Typically they'll provide you with a web page that you can pull up on a large monitor at the venue to display the captions in real time for the in-person audience. This is of course great for people who are deaf or hard of hearing, but is also really helpful for audience members who are not native English speakers, since often times the presenters will talk too quickly to be understood.
At the end of the conference, ask the captioner to send you the plain text files of everything they typed. This will just be a regular text file, no fancy formatting. Here's where the magic happens.
Adding Captions to YouTube Videos
YouTube has a special feature which will match up typed text with the speech it recognizes in videos, doing all the work of syncing your captions with the video timings automatically. If you have a clear audio recording and accurate text, it does a surprisingly good job. Here are the detailed steps to take your plain text file and turn it into captions on YouTube.
First, launch YouTube Studio.
Click on "Videos" to show the list of all the videos uploaded.
Choose the video you want to add captions to.
Click the sidebar option "Transcriptions".
Then click "Add Language". We don’t want to use the autogenerated captions at all, since the live captionist does a way better job.
That adds a new row to this table. Click "Add" under "Subtitles".
A new window opens. Choose the "transcribe and auto-sync" option. That will let us paste in the transcribed text.
Copy the captions of the presenter into the box. Make sure the text you paste from starts and ends with the words the video starts with, or YouTube gets confused trying to line things up.
Once you do that, click "Set Timings".
This part takes a few minutes, so go make a coffee or tea, since you’ll need it for the next step. You can refresh this page to check if it’s done. It will look like this while YouTube is busy with it.
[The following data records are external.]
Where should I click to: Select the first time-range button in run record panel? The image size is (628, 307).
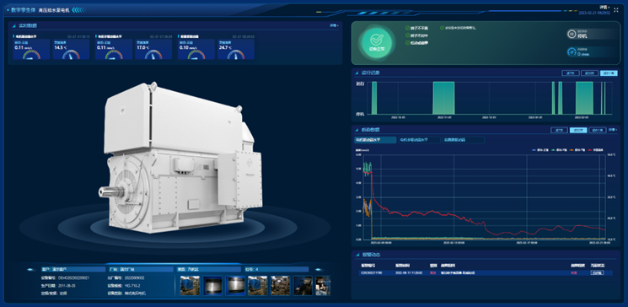coord(571,73)
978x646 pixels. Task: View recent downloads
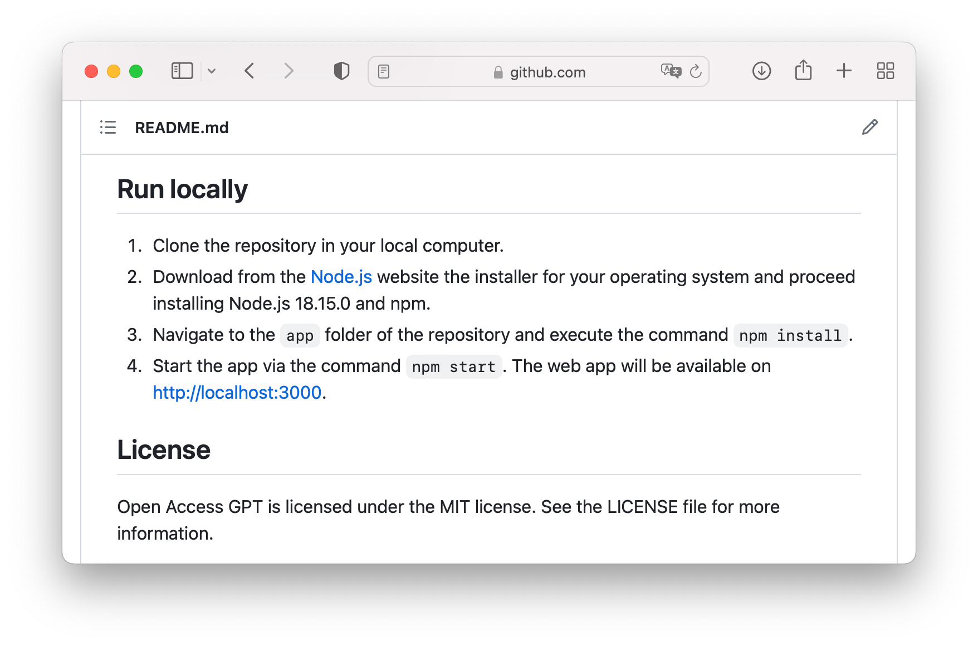761,71
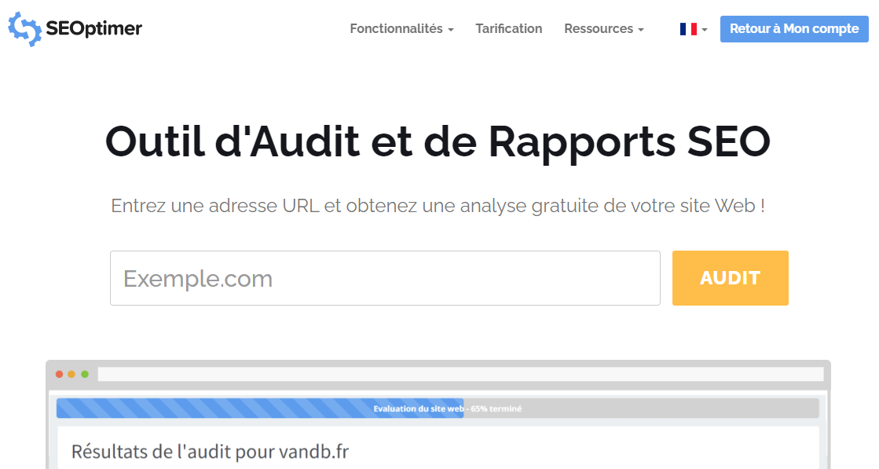Screen dimensions: 879x469
Task: Open the Ressources menu
Action: click(x=599, y=29)
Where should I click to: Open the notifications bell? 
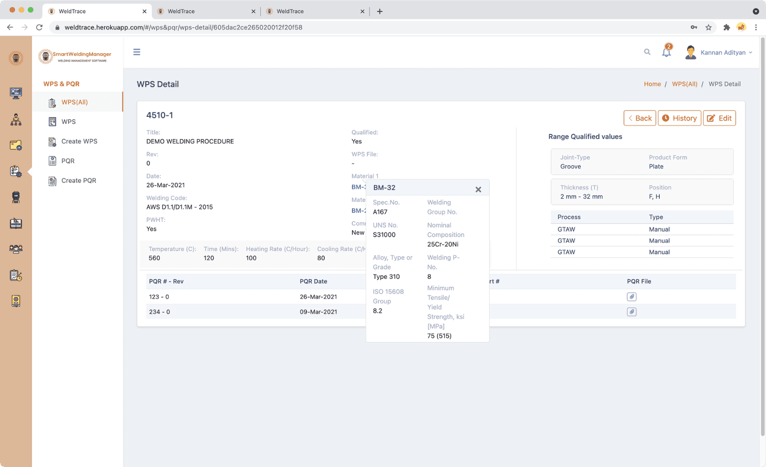(x=666, y=52)
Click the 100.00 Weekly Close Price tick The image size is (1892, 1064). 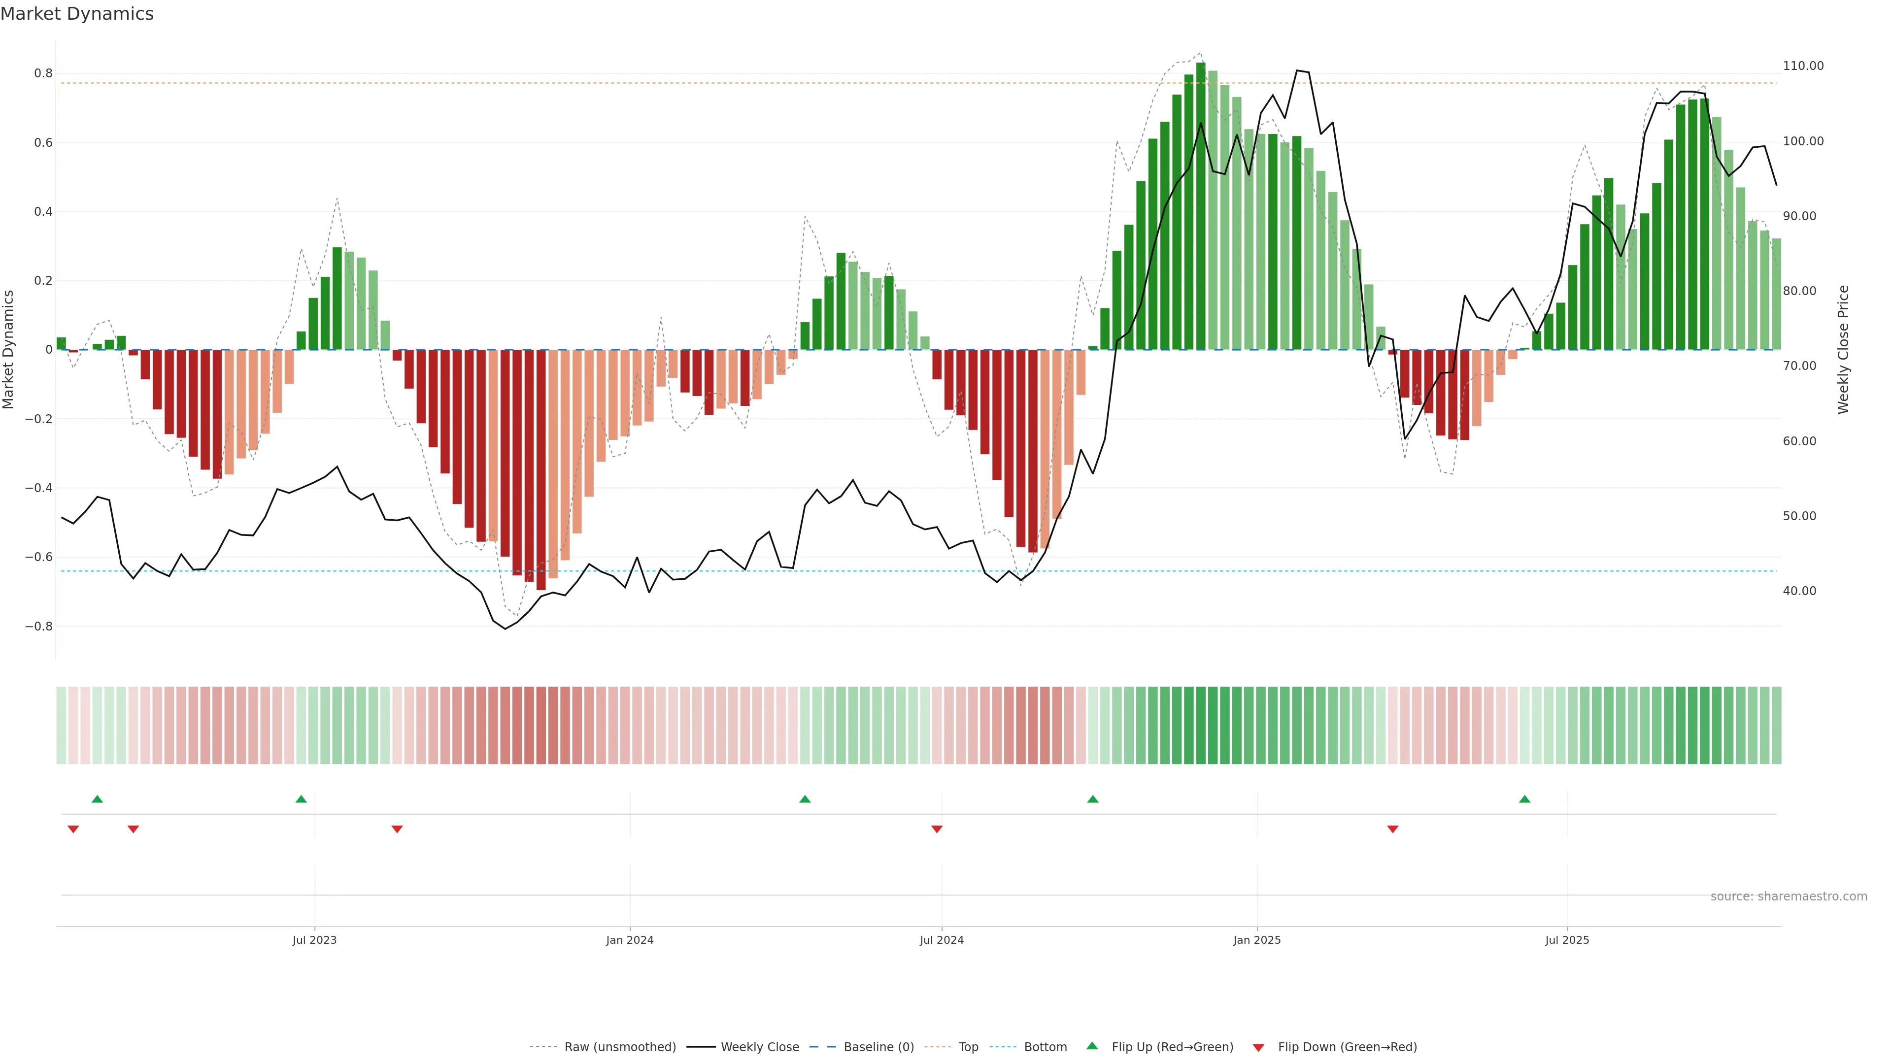click(x=1803, y=141)
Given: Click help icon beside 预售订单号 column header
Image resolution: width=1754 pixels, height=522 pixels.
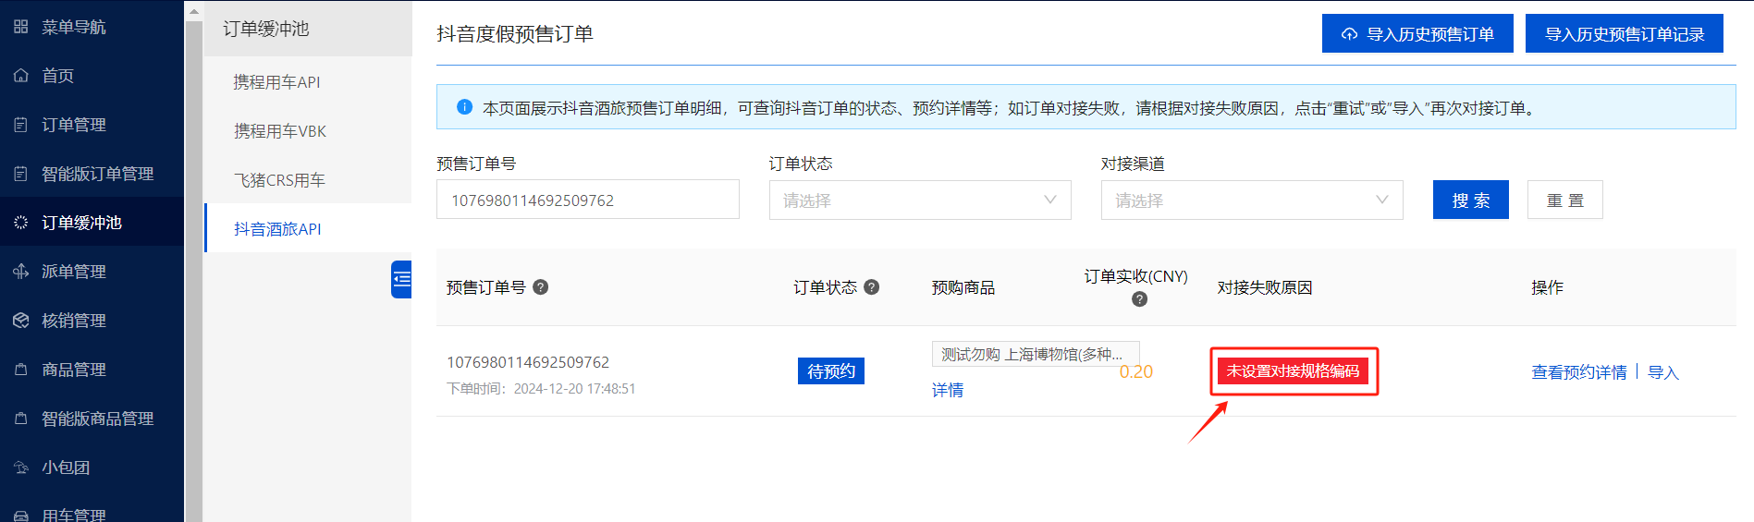Looking at the screenshot, I should click(x=541, y=287).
Finally when YouTube has finished thinking, it will appear as a draft you can edit.
Now YouTube has done its magic, and matched up the typed text with the spoken words! It usually does a pretty good job of it. Click on the draft and you can see what it's done.
You could probably publish this at this point, but I like to do a manual review of everything to make sure it looks good. You can play the video to review the captions and timings (check out the keyboard shortcuts which can really help speed up this step).
- SHIFT+SPACE - start/stop
- SHIFT+LEFT / SHIFT+RIGHT - skip forward or backwards by a second
While reviewing, I’m mainly looking for the following:
Did YouTube leave any dangling words that could otherwise fit into the previous caption?
For example, this would look better if the word "fit," was in the previous caption frame instead of starting a new caption frame with the end of that phrase.
In that case, just move the word to the other caption frame.
Are there any obvious typos on technical terms or proper nouns?
The live captionists do a pretty good job, but occasionally some typos slip through.
If the presenter has any long gaps in between sentences, sometimes YouTube gets confused about the timing.
You can find some of these spots by visually looking at the waveform compared to the length of text in the caption. (In this particular example this happens to be accurate but it usually looks similar to this when it’s wrong.)
Once you’re happy with the transcript, click "Save Changes".
Now you need to delete the auto transcript so that only the good transcript is left.
You first have to click "Unpublish".
Then you can click "Delete Draft".
Now there is only one set of captions, the good one! You are finished, congrats!
Now when people watch the video on YouTube and enable captions, they'll be seeing what the live captionist typed during the event!